The nurse is performing a post-op assessment of an elderly client with a total hip repair. Although he has not requested medication for pain, the nurse suspects that the client's discomfort is severe and prepares to administer pain medication. Which of the following signs would not support the nurse's assessment of acute post-op pain?
- A. Increased blood pressure
- B. Inability to concentrate
- C. Dilated pupils
- D. Decreased heart rate
Correct Answer: D
Rationale: Acute pain typically increases heart rate, blood pressure, and pupil dilation. Decreased heart rate is not consistent with acute pain.
A nurse performing actions that would be considered negligence.
Which of the following actions, if performed by the nurse, would be considered negligence?
- A. Obtaining a Guthrie Blood Test on a four-day-old infant.
- B. Massaging lotion on the abdomen of a three-year-old diagnosed with Wilm's tumor.
- C. Instructing a five-year-old asthmatic to blow on a pinwheel.

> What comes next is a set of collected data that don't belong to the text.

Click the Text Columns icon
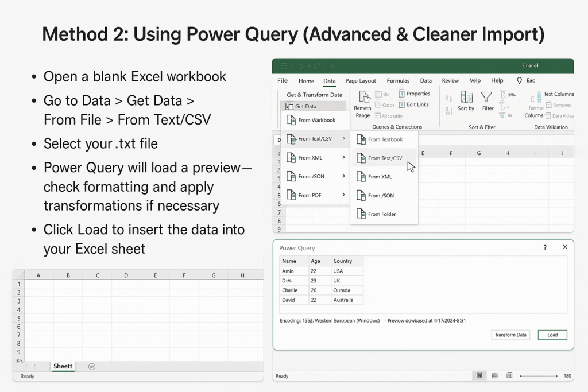The image size is (588, 392). coord(539,94)
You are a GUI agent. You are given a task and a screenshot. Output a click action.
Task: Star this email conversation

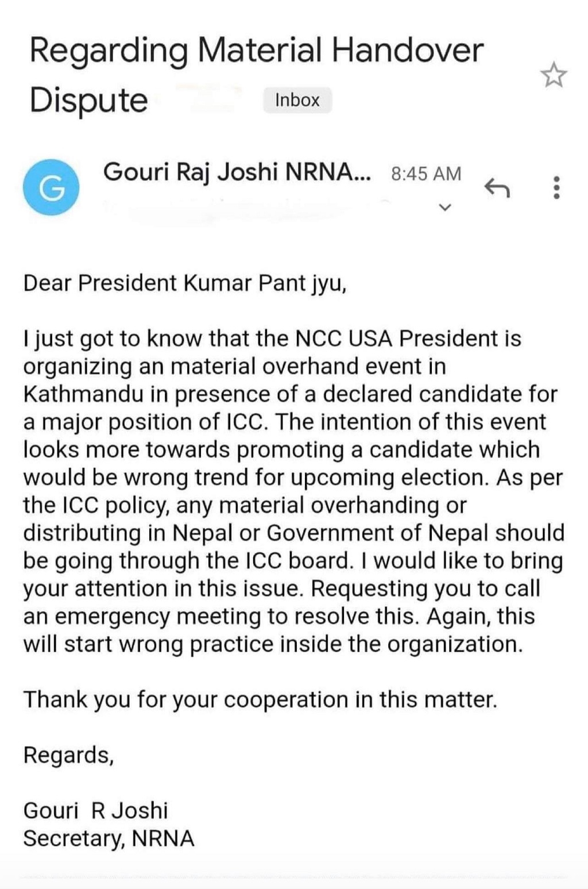point(554,75)
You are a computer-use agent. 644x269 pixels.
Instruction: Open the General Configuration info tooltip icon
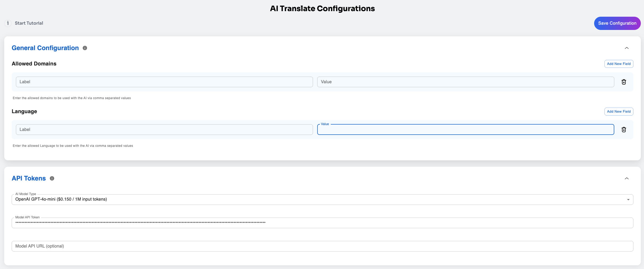coord(85,48)
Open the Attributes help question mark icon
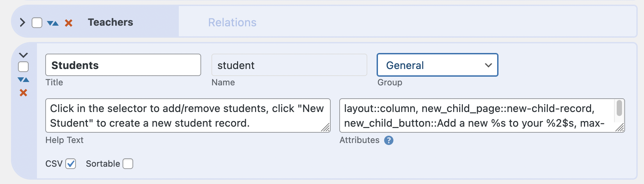This screenshot has width=644, height=184. [x=389, y=140]
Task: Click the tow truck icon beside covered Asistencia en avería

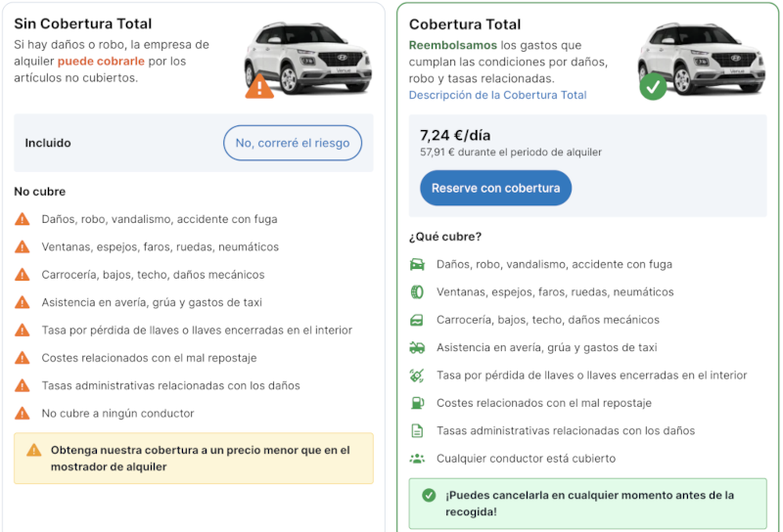Action: (417, 347)
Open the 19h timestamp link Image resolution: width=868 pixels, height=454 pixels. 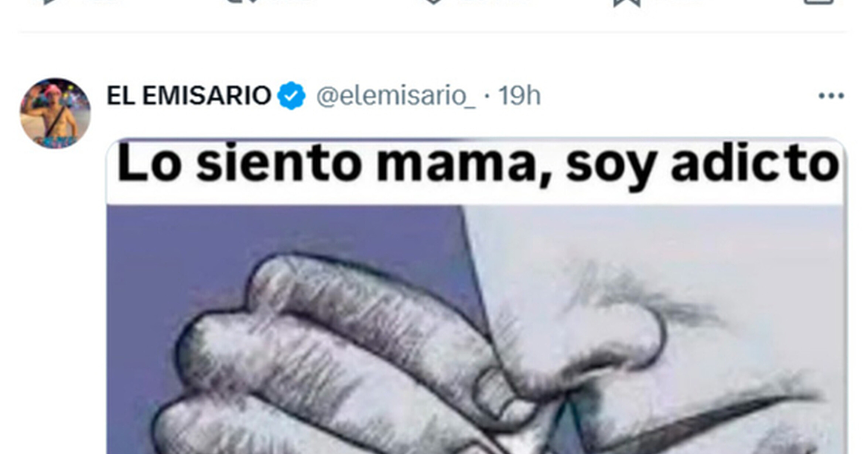(520, 96)
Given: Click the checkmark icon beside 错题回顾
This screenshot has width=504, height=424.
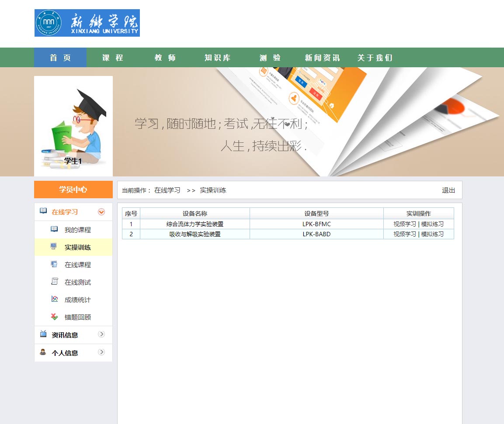Looking at the screenshot, I should [x=54, y=317].
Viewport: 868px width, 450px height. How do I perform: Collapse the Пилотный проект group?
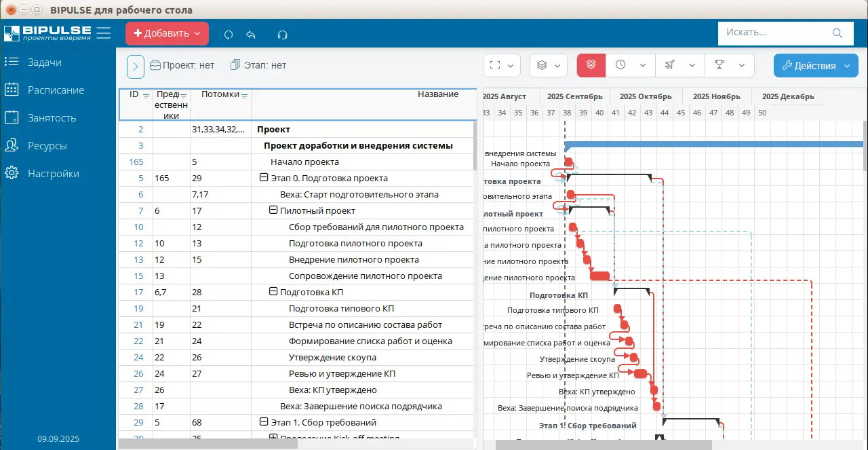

- D. Playing kickball with a 10-year-old with juvenile arthritis (JA).
Correct Answer: B
Rationale: Strategy: 'Would be considered negligence' indicates an incorrect action. (1) obtain after ingestion of protein, no later than 7 days after delivery (2) correct-manipulation of mass may cause dissemination of cancer cells (3) this exercise extends expiratory time and increases expiratory pressure (4) excellent moving and stretching exercise
The nurse is caring for a client in the coronary care unit. The display on the cardiac monitor indicates ventricular fibrillation. What should the nurse do first?
- A. Perform defibrillation
- B. Administer epinephrine as ordered
- C. Assess for presence of pulse
- D. Institute CPR
Correct Answer: C
Rationale: Assess for presence of pulse. Verifying the absence of a pulse confirms ventricular fibrillation before proceeding with treatment.
A LPN/LVN contacts the nurse to say that s/he has shingles on her/his back. Which of the following statements by the nurse is BEST?
- A. You can't take care of clients for fourteen days.
- B. Come to work as scheduled.
- C. You can't care for clients until the lesions are crusted.
- D. Please contact your physician.
Correct Answer: B
Rationale: Localized shingles allows work if lesions are covered, as with back lesions. Options A, C, and D are overly restrictive or unnecessary.